1) Data non-stasioner atau berubah rezim
Jika hubungan statistik antara X dan Y berubah seiring waktu, R² yang dihitung pada jendela historis mungkin tidak mencerminkan perilaku saat ini. Ini bukan kekurangan dalam aritmetika; ini adalah keterbatasan penggunaan statistik ringkasan di seluruh proses non-stasioner.
2) Kebocoran data atau evaluasi yang tidak tepat
Jika informasi dari masa depan (atau dari target yang seharusnya tidak diketahui pada saat prediksi) memengaruhi konstruksi fitur, R² yang dihasilkan dapat meningkat. Keterbatasannya adalah bahwa R² kemudian akan mengukur artefak dari cara data disiapkan daripada hubungan penjelas model yang sebenarnya.
Langkah verifikasi praktis secara konseptual sederhana: pastikan bahwa setiap kuantitas yang digunakan untuk menghitung X pada waktu t akan tersedia pada waktu t, dan pastikan bahwa evaluasi dilakukan pada data yang tidak digunakan untuk pemasangan atau seleksi.

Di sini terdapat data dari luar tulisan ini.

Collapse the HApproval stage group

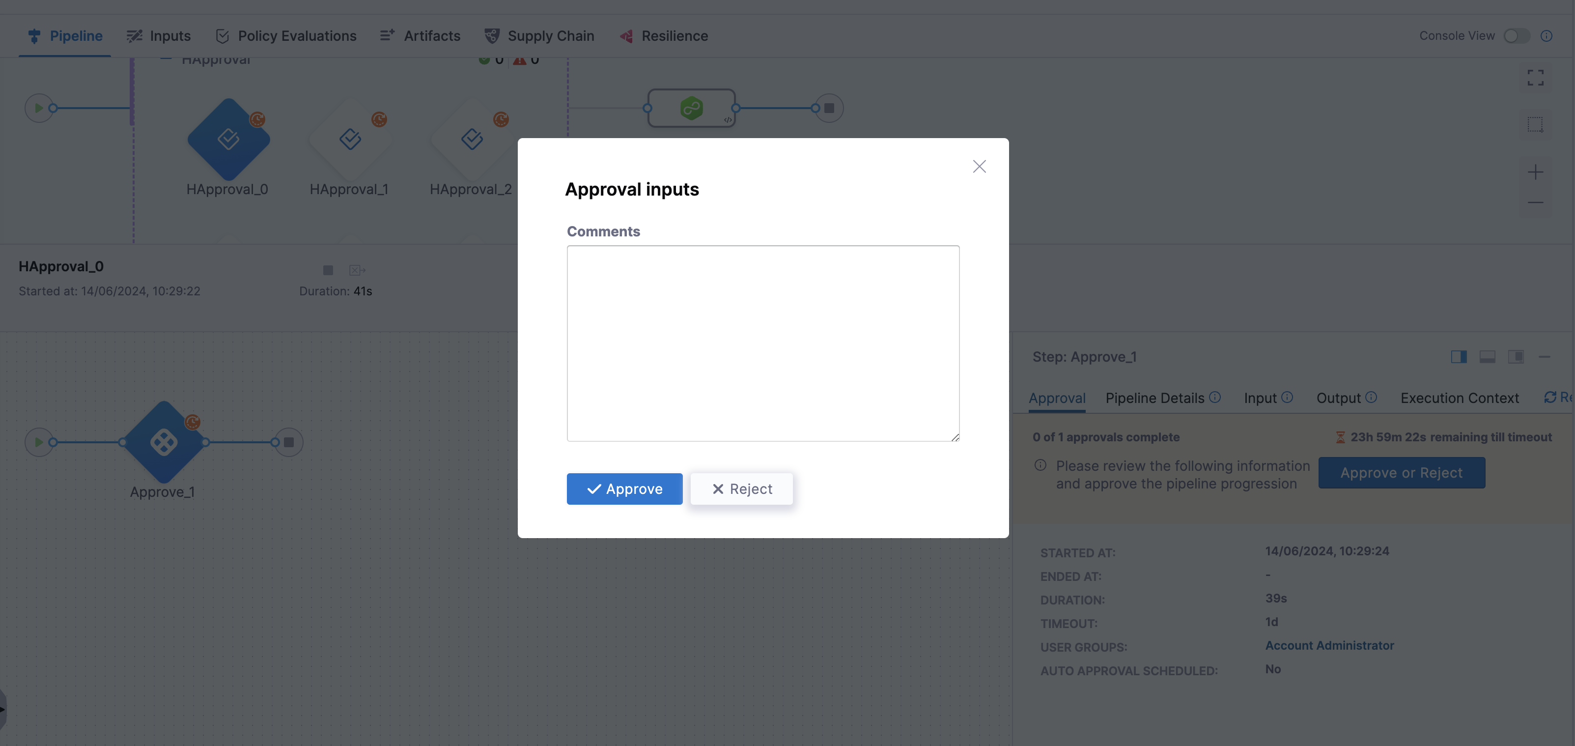[166, 60]
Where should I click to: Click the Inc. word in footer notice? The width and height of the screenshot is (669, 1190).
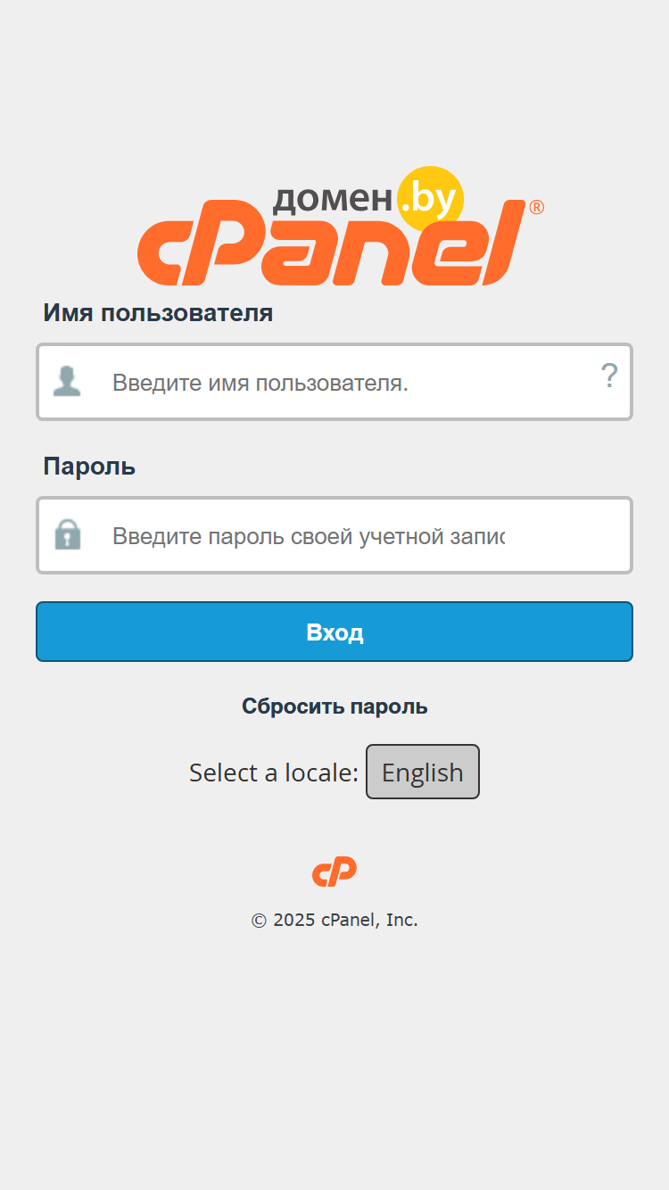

3) Overfitting dan seleksi model pada data yang sama
Ketika model fleksibel dan Anda mencoba beberapa spesifikasi, melaporkan R² dari kumpulan data yang sama cenderung melebih-lebihkan kinerja. Pertimbangan lanjutan karena itu mencakup disiplin evaluasi, seperti memisahkan jendela pelatihan dan pengujian, dan memperhitungkan fakta bahwa Anda mungkin telah mengoptimalkan hiperparameter.
4) Target dan tujuan model yang tidak selaras
R² adalah tentang menjelaskan varians di bawah definisi keluaran model tertentu. Jika model Anda dilatih untuk mengoptimalkan tujuan yang berbeda (misalnya, kerugian klasifikasi daripada kesesuaian gaya kuadrat-error), R² mungkin tidak mencerminkan apa yang Anda pedulikan.

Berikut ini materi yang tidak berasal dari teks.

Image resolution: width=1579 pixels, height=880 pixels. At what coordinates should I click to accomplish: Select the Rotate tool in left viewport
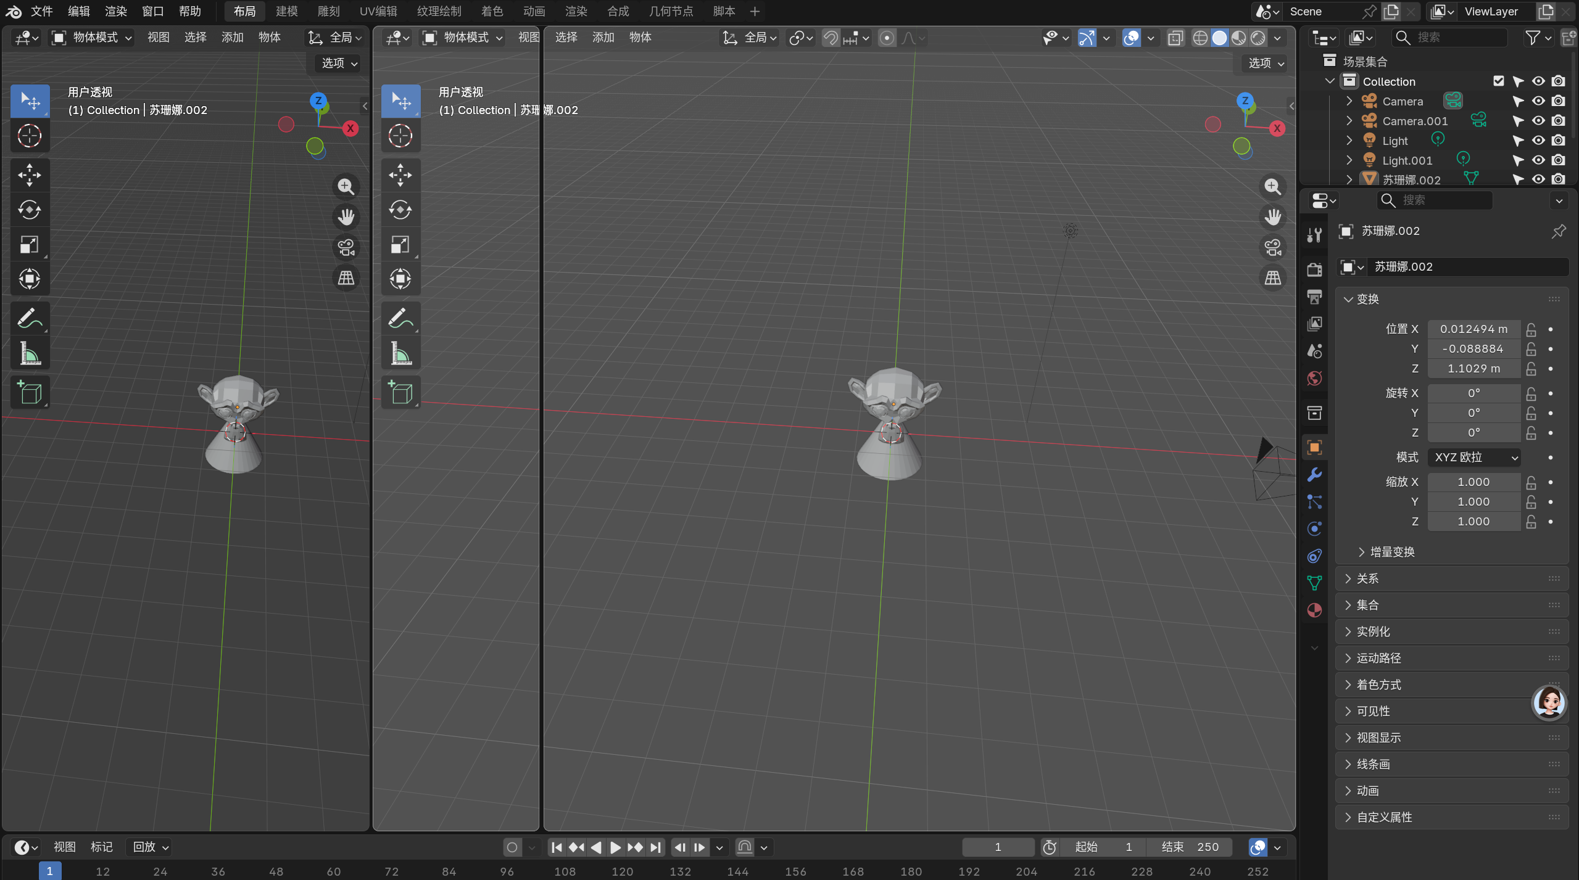coord(30,210)
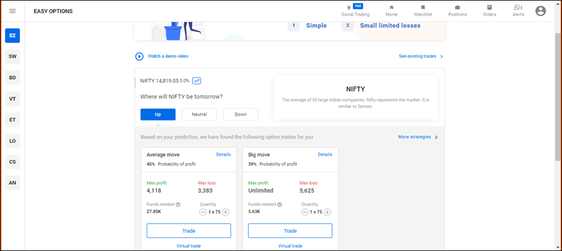562x251 pixels.
Task: Select the Neutral prediction option
Action: 199,114
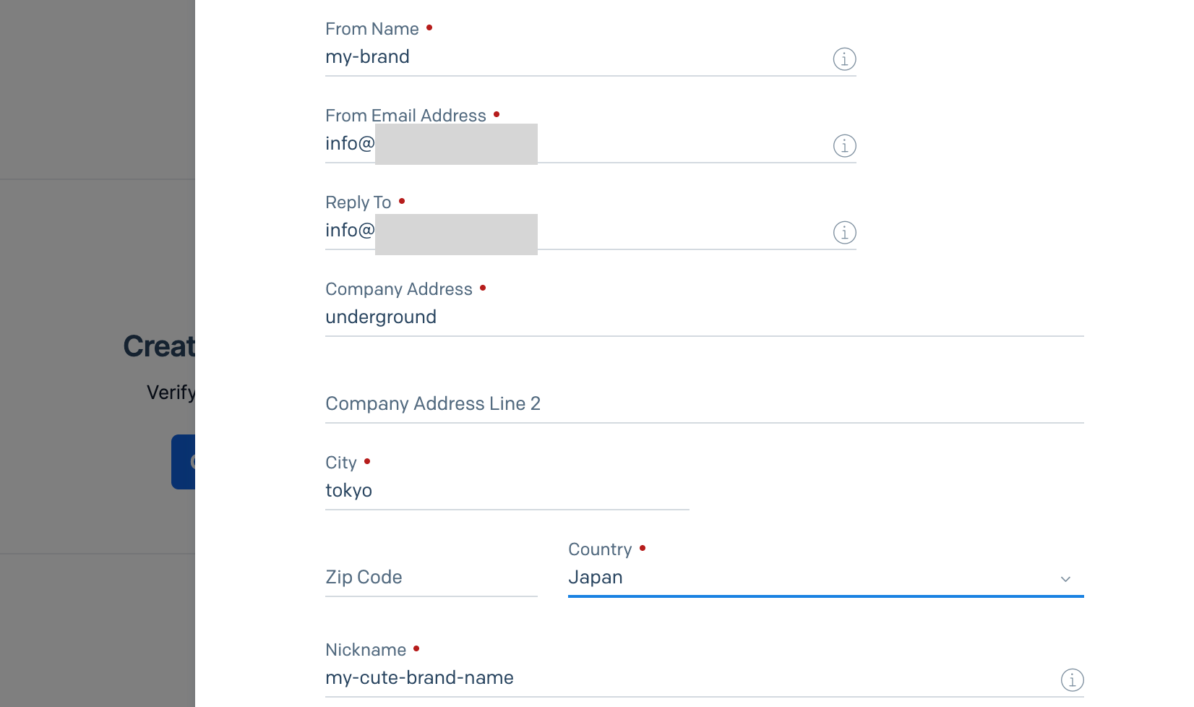Click the From Email Address info icon

click(844, 145)
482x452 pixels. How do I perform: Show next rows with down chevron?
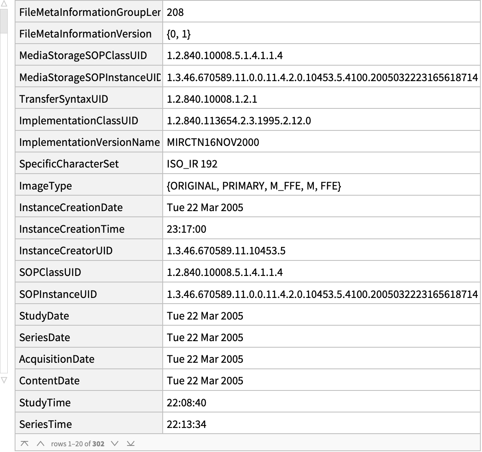coord(115,443)
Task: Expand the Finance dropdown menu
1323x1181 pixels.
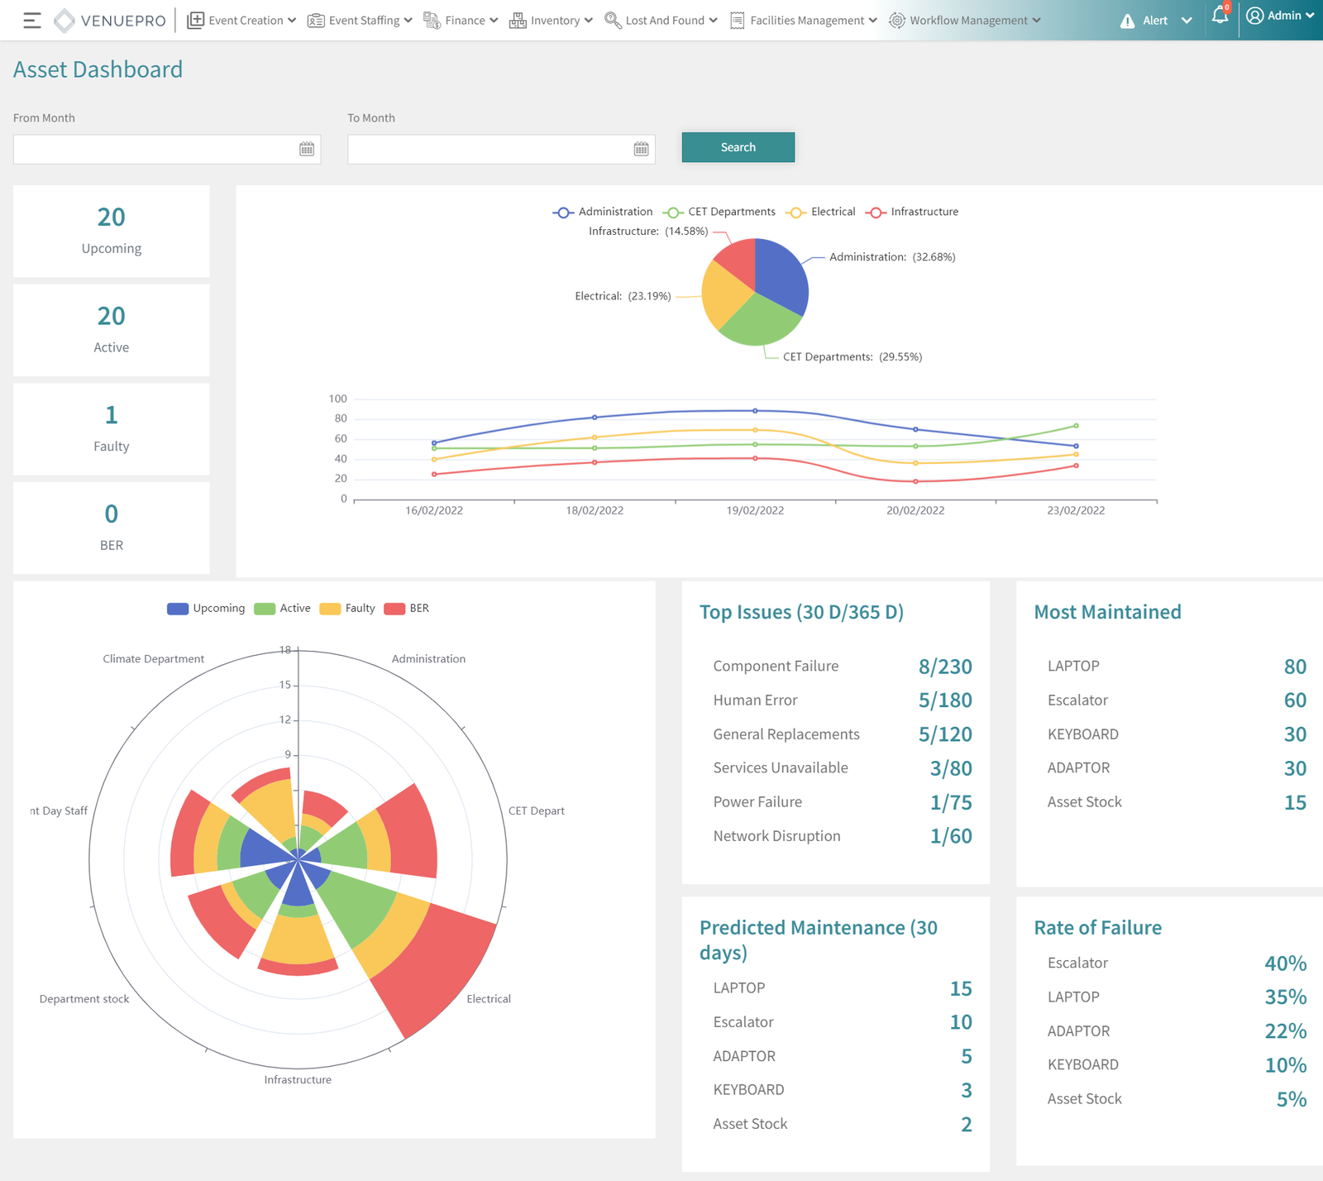Action: coord(461,21)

5) Skala atau transformasi yang tidak tepat
Transformasi Y dapat mengubah apa arti “variasi.” Dua nilai R² yang dihitung pada transformasi target yang berbeda tidak dapat dibandingkan secara langsung, bahkan jika Anda menggunakan input dan model yang sama.
Verifikasi: cara memeriksa secara independen R² yang Anda hitung
Untuk memverifikasi fakta R² secara independen untuk pengaturan Anda sendiri, Anda dapat menggunakan serangkaian pemeriksaan kecil.
- Konfirmasi definisi yang Anda gunakan. Beberapa perangkat lunak mengekspos varian R² tergantung pada apakah intersep disertakan atau apakah garis dasar perbandingan didefinisikan secara berbeda. 2) Hitung ulang dari nilai antara yang disimpan (Ŷ yang dipasang dan residual e) untuk mengonfirmasi konsistensi dengan R² yang dilaporkan. 3) Pisahkan dalam sampel dari luar sampel. Hitung R² dalam skema evaluasi ketat di mana periode pengujian tidak digunakan dalam pemasangan atau seleksi fitur. 4) Uji stres dengan beberapa ukuran jendela. Jika hasil bervariasi secara drastis dengan panjang jendela, ketidakstabilan itu adalah keterbatasan penting. 5) Periksa perilaku residual secara konseptual.